DFA Undersecretary for Civilian Security and Consular Concerns Brigido J. Dulay said that around 45 percent of the P1.2 billion allotted for the retrofitting project had already been slashed by the Department of Budget and Management (DBM) to fund the Bayanihan to Heal As One Act. The remaining money for the project has then been ordered realigned by Locsin for the ATN.

The DFA assured OFWs who want to come home that repatriation efforts will continue.

“May natitira pa naman kaming pera. Ang feeling namin, mauubos nang mga maybe around August or September; ubos na iyan.
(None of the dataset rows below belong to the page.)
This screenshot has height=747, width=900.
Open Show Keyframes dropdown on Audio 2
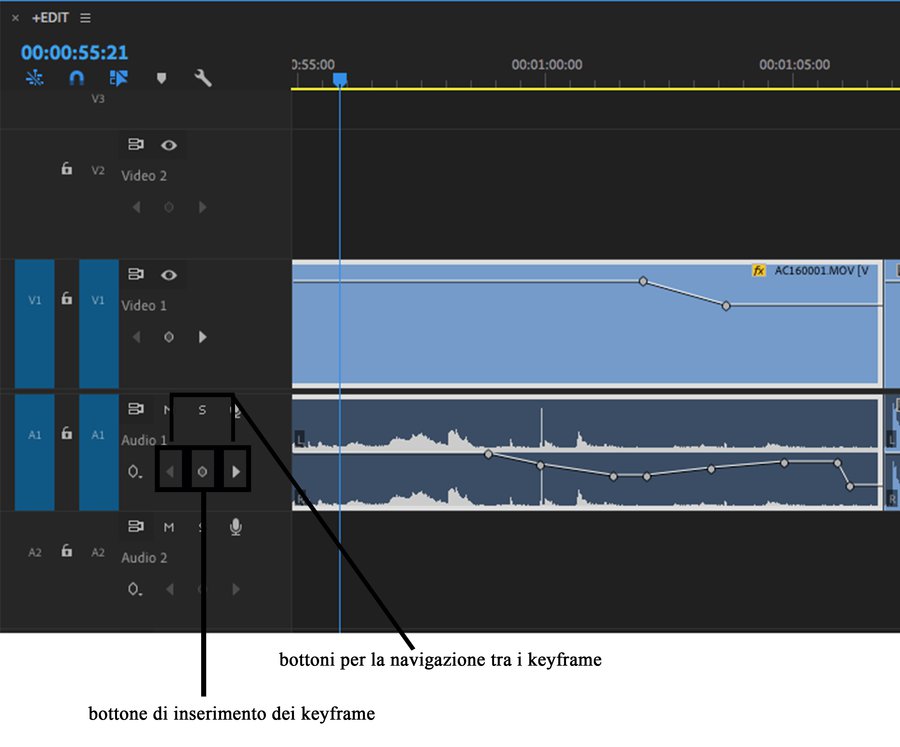pyautogui.click(x=135, y=590)
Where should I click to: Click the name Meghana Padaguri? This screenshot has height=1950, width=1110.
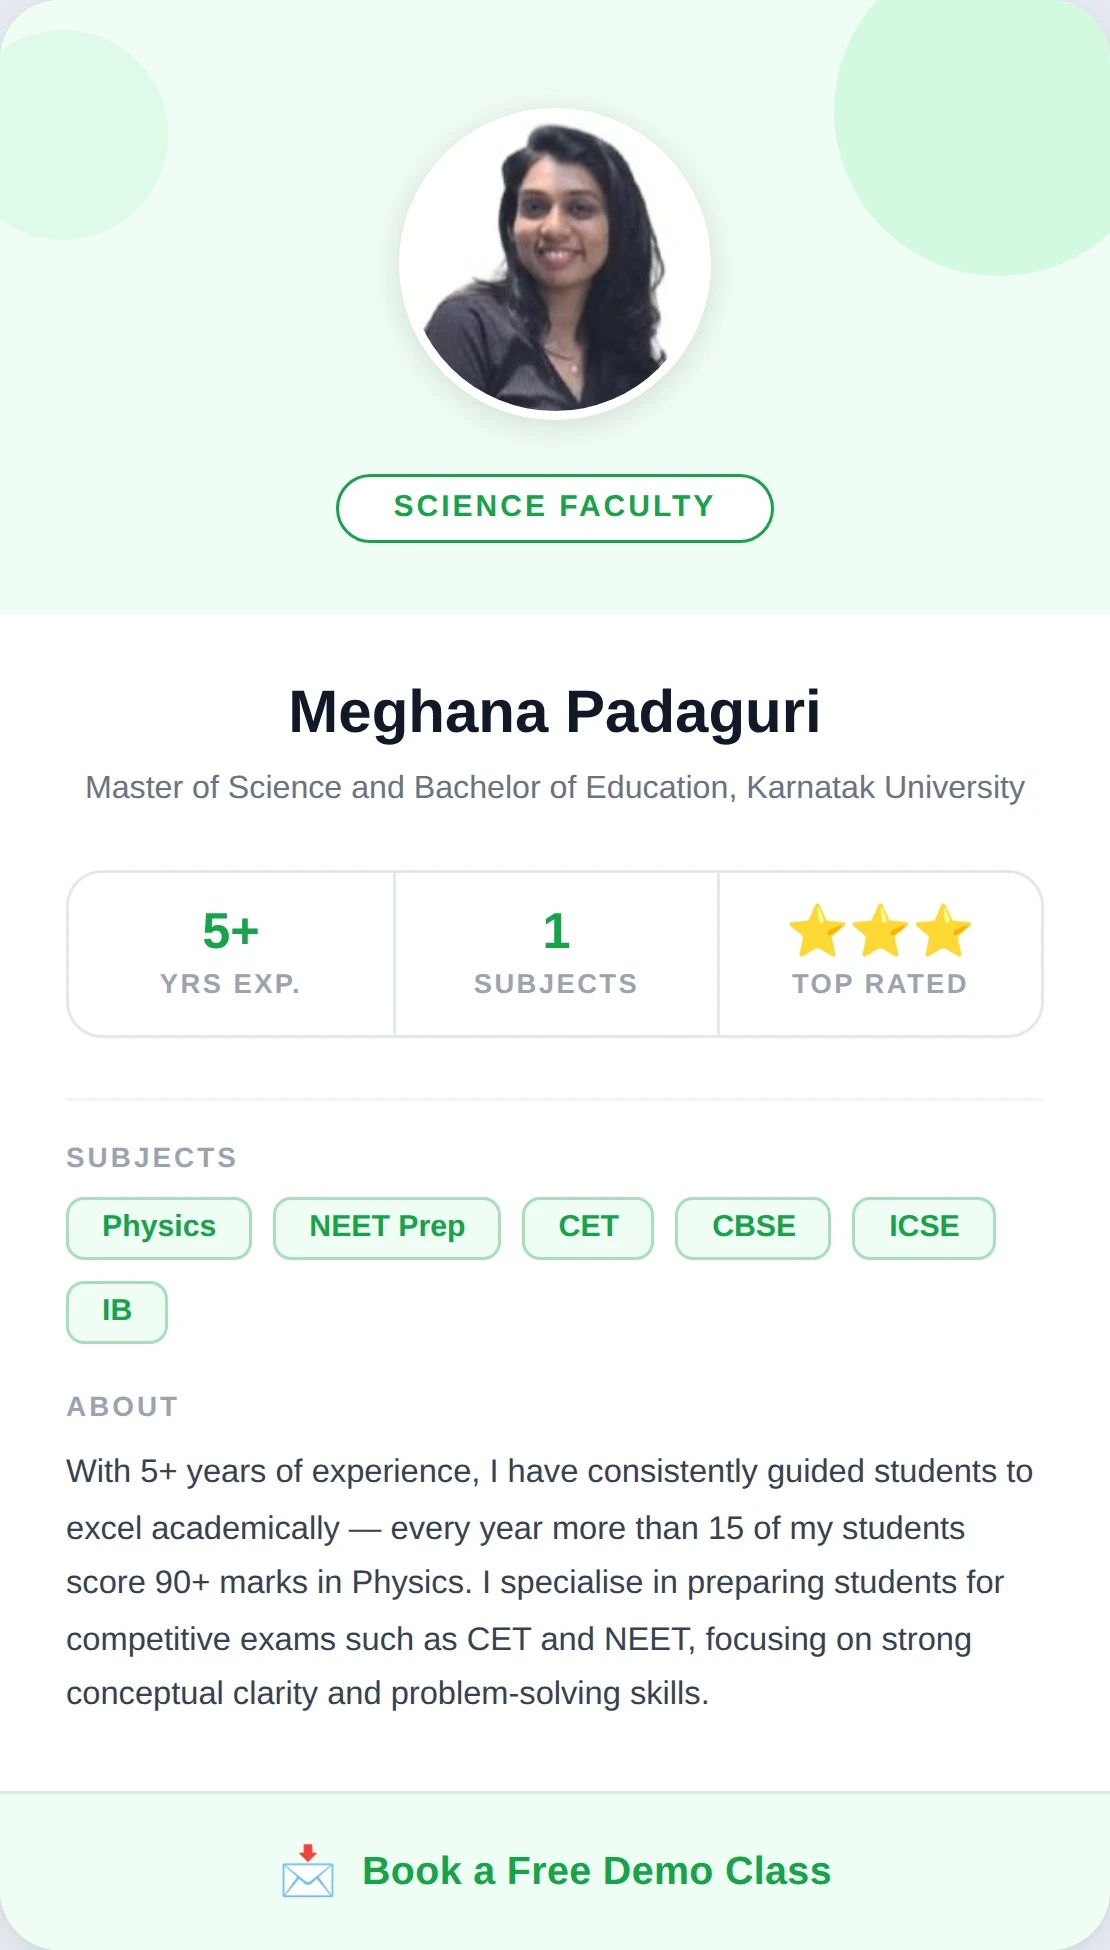(555, 712)
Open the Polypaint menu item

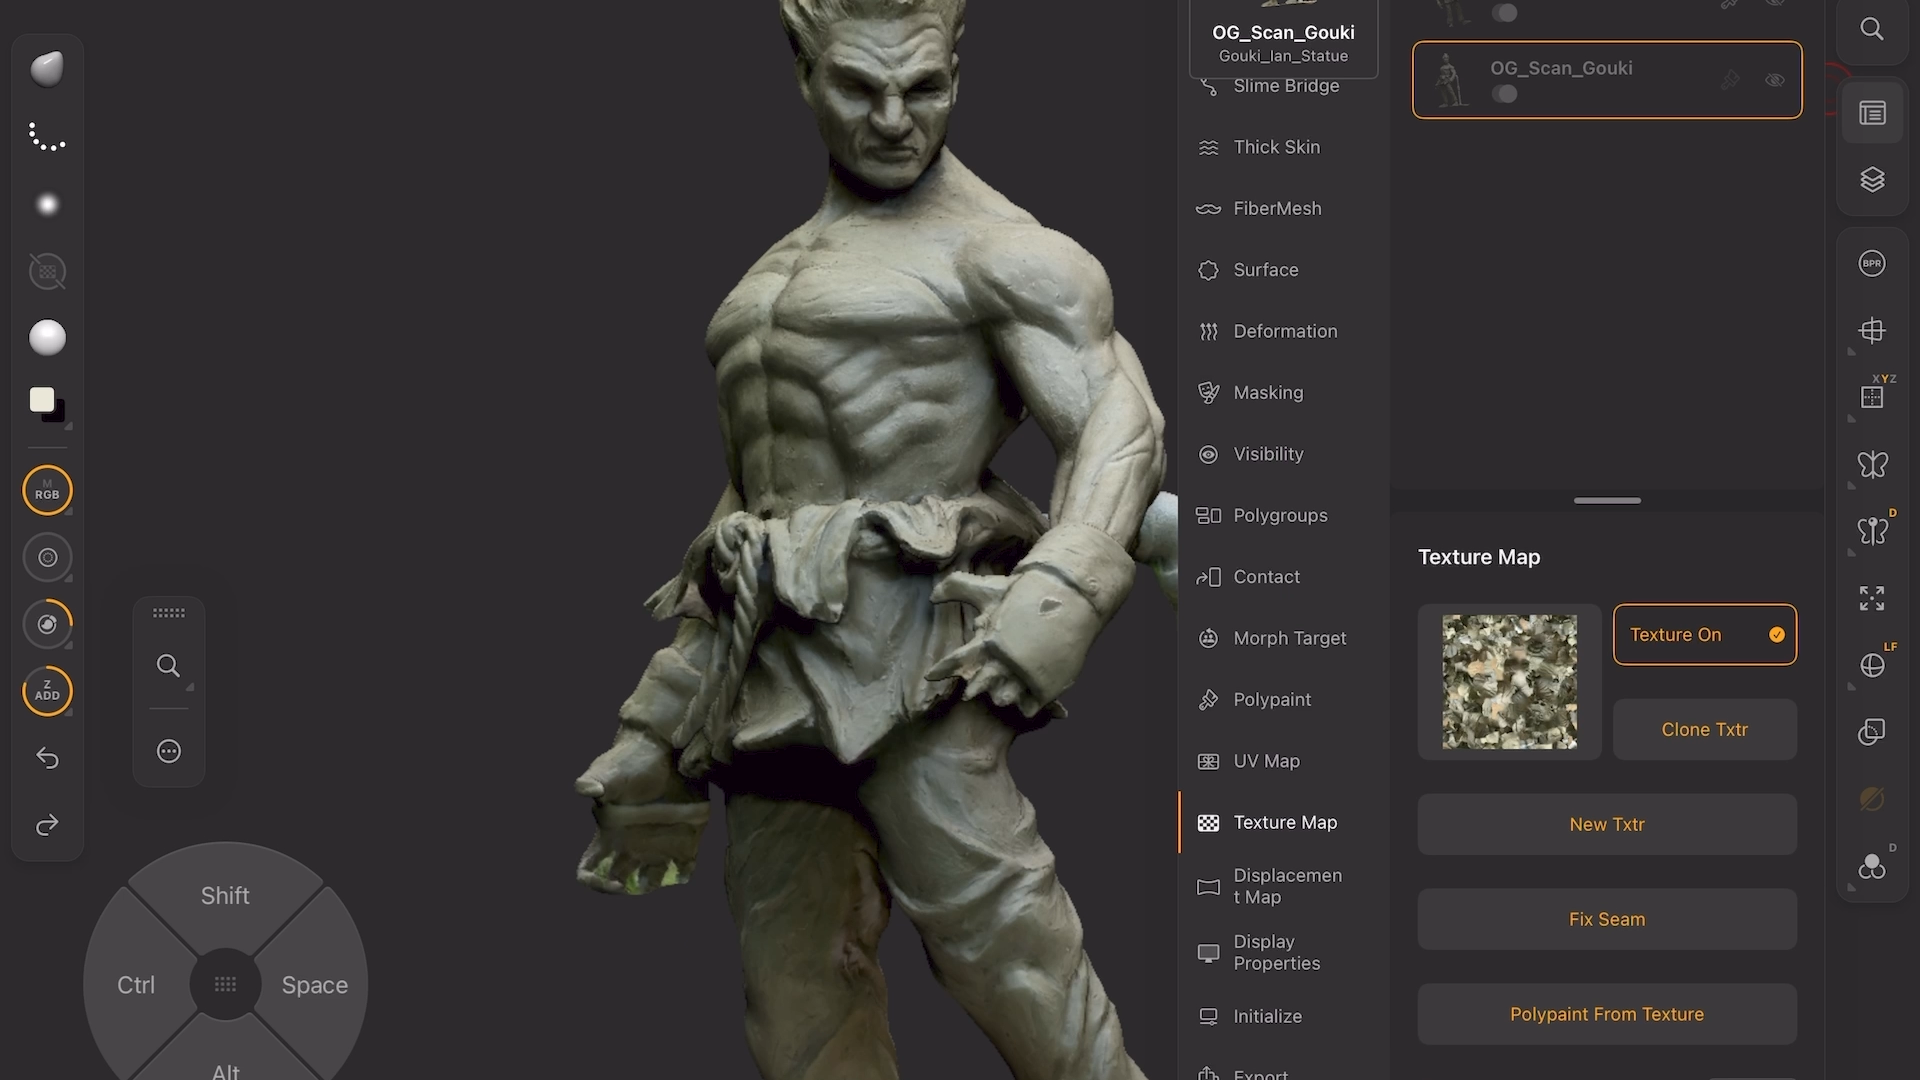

But Secretary Locsin has already ordered to realign the funds para magkaroon ng pondo ulit," Dulay said during the July 1 virtual news forum of the Kapihan sa Manila Bay.

"So, iyong mga ibang natira na retrofitting, Secretary Locsin already ordered to realign it to the ATN para continuous ang funding namin because we also don’t want to rely on the supplemental or Bayanihan 2, and hindi pa tayo sigurado kung mapa-pass iyon,” he added. 

Locsin said he refused additional money when the President asked him if the DFA needs additional funds.

“Medyo mayabang ako e. ‘Absolutely not sir, we work with what I have and if we have to realign our budget I will, (if) I have to take it out of other operations I will and will not hesitate,’” Locsin said, explaining his decision to get rid of funds for the retrofitting of DFA buildings.
 
“We have a big budget for that (retrofitting), and I said no, that all goes to the OFWs to get them home and to take care of them, to the extent we can,” Locsin added. 
 
Meanwhile, Philippine Ambassador to US Jose Manuel “Babe” Romualdez has been pushing for the passage of a law that will create an entity to ensure Philippine properties overseas are properly maintained and managed.

Speaking to visiting Filipino journalists in November 2019, Romualdez said the proposed law is also envisioned to discourage the selling of government properties abroad. 

Under the proposed Philippine Overseas Properties Management Act, the disposition of the country's overseas properties shall be approved by the President, while Congress will have the authority to approve or disapprove the acquisition or sale of properties.

The Philippine Center Management Boards (PCMBs) will be created in various Philippine foreign service posts that will be responsible for the maintenance, management, and disposition of overseas properties of the DFA. 

Among the PCMBs’ duties will be to ensure the fitness for occupancy of Philippine center facilities “by undertaking, on a need basis, repair, renovation, improvement, decoration, alteration, furnishing and fitting up of the building property.”

“The properties are not maintained by the Department of Foreign Affairs, it is not their business... Their business is diplomacy and consular work. So I think if we put up a company with a specific purpose to manage and maintain all government properties, I think it will be better off, especially abroad. There’s continuity in managing it,” Romualdez said.